(TEXT TO READ)
Meng Jin explores personal and global histories in her debut ‘Little Gods’

Time, family, and memory. Those were what was on Meng Jin’s mind as she began writing her debut novel, Little Gods. These questions drove her to write a layered novel about a mother from Beijing during the Tiananmen Square protests and her daughter, living in America, decades later.

The novel takes place in China and America during different decades and has multiple point of view characters who piece together a complicated life of a woman named Su Lan, who becomes the absent but magnetic pull of the novel.

The historical novel is very intimate with Su Lan’s daughter Liyan traveling back to China after her mother’s death. There is also Zhu Wen, who was the last woman to truly know Su Lan before she left for America, and Yongzong, Liya’s father she never knew.

I spoke with Meng Jin about her relationship with literature and history and how they shaped her quest to write an intimate novel.


You were born in Shanghai and moved to the States when you younger?

Yes, when I was five.

Was Chinese literature big in your life during your childhood?

It wasn’t. Literature, in general, wasn’t in my life until I was an adult. I was a reader as a child, of course, but both of my parents are scientists. I wasn’t encourage to read as a child. I was discouraged. It was seen as a lazy activity.

So, I wasn’t exposed to a lot of literature as a child.

What was the shift in your life when you started getting interested in literature?

I always loved reading as a kid. Maybe because it was prohibited that made it more fun. I remember hiding in places as a kid and reading books.

I always secretly wanted to be a writer. Eventually, I admitted that to myself.

Did you ever consider following your parents into a science-based field?

(COLLECTED DATA)

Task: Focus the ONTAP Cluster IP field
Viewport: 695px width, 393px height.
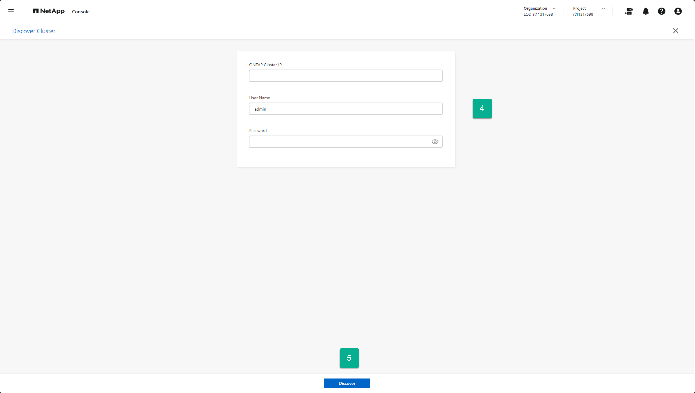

(REQUESTS)
a. Duplicate everything in the Meng Jin interview from "I spoke with" down to "a lazy activity.".
b. List every character from Little Gods whom the Meng Jin interview mentions by name.

(RESULTS BY TASK)
a.
I spoke with Meng Jin about her relationship with literature and history and how they shaped her quest to write an intimate novel.


You were born in Shanghai and moved to the States when you younger?

Yes, when I was five.

Was Chinese literature big in your life during your childhood?

It wasn’t. Literature, in general, wasn’t in my life until I was an adult. I was a reader as a child, of course, but both of my parents are scientists. I wasn’t encourage to read as a child. I was discouraged. It was seen as a lazy activity.

b.
- Su Lan
- Liyan
- Zhu Wen
- Yongzong